Just trying to push back on the idea we need the options .. :-)

Similarly, I am not interested in a set of curves that is
hyperoptimized for TLS and can't be used for S/MIME. When we were
discussing random curves, changing the curve was pretty much the same
as changing the key. Now that we are doing the close to powers of 2
curves with highly optimized code, changing the curve is like changing
to a whole new algorithm.

As far as the code is concerned it is better to think about them as
choosing between ECDHE-25519 and ECDHE-256p rather than ECDHE with a
named curve. Changing the curve is going to select a different
implementation.


The end product I want from this is a set of backup public key
algorithms that can be made a RECOMMENDED algorithm with a view to
making them a MUST algorithm replacing RSA-2048 at some point in the
future. I want to encourage dedicated hardware support, etc. etc.

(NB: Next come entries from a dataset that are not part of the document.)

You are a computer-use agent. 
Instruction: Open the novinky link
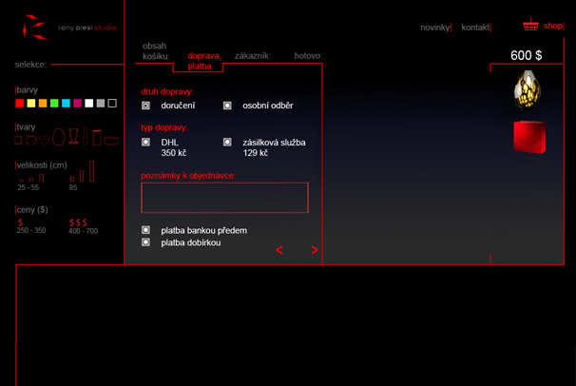(x=435, y=28)
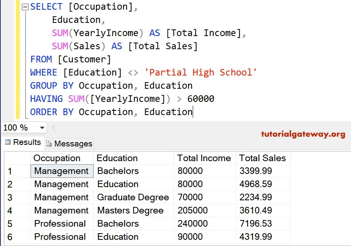Click the Results grid icon

click(8, 142)
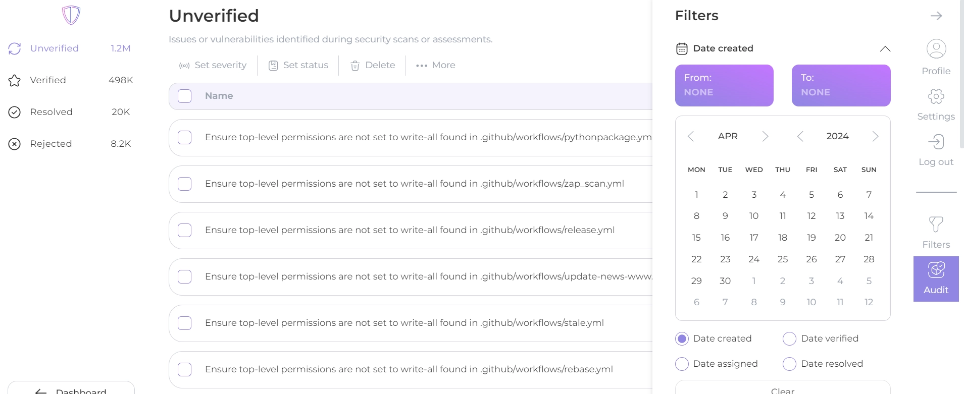This screenshot has height=394, width=964.
Task: Open the More actions menu
Action: coord(436,66)
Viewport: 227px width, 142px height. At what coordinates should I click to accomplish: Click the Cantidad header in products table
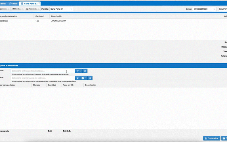pyautogui.click(x=39, y=16)
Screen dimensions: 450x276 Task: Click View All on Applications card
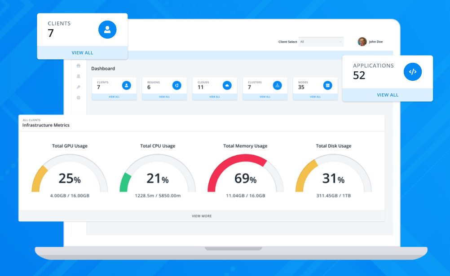(388, 95)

This means that I really don't want TLS to go and choose something
that is going to fail if we try to apply it to S/MIME or PGP. We can
use DH for email encryption but only one of the keys can be ephemeral.
The recipient key is going to have to be static.

I would suggest as a way forward here we look at the protocol
requirements for TLS, PKIX and S/MIME as they represent the two poles
of protocol design. I would be rather surprised to find IPSEC, SSH
etc. to have dramatically different requirements to TLS. S/MIME and
PGP on the other had are store and forward which makes them very
different beasts. I would also separate out TLS and PKIX because one
is a single protocol and the other is infrastructure.

[DNSSEC does actually have a different requirement from PKIX, data
size, but that is probably not going to be a deciding factor between
curves]

It would clearly be nuts for the IETF to choose a curve that does not
work well for TLS. But I don't see the differences between the curves
on TLS being so great that we should accept a curve that we can't use
in every reasonable protocol.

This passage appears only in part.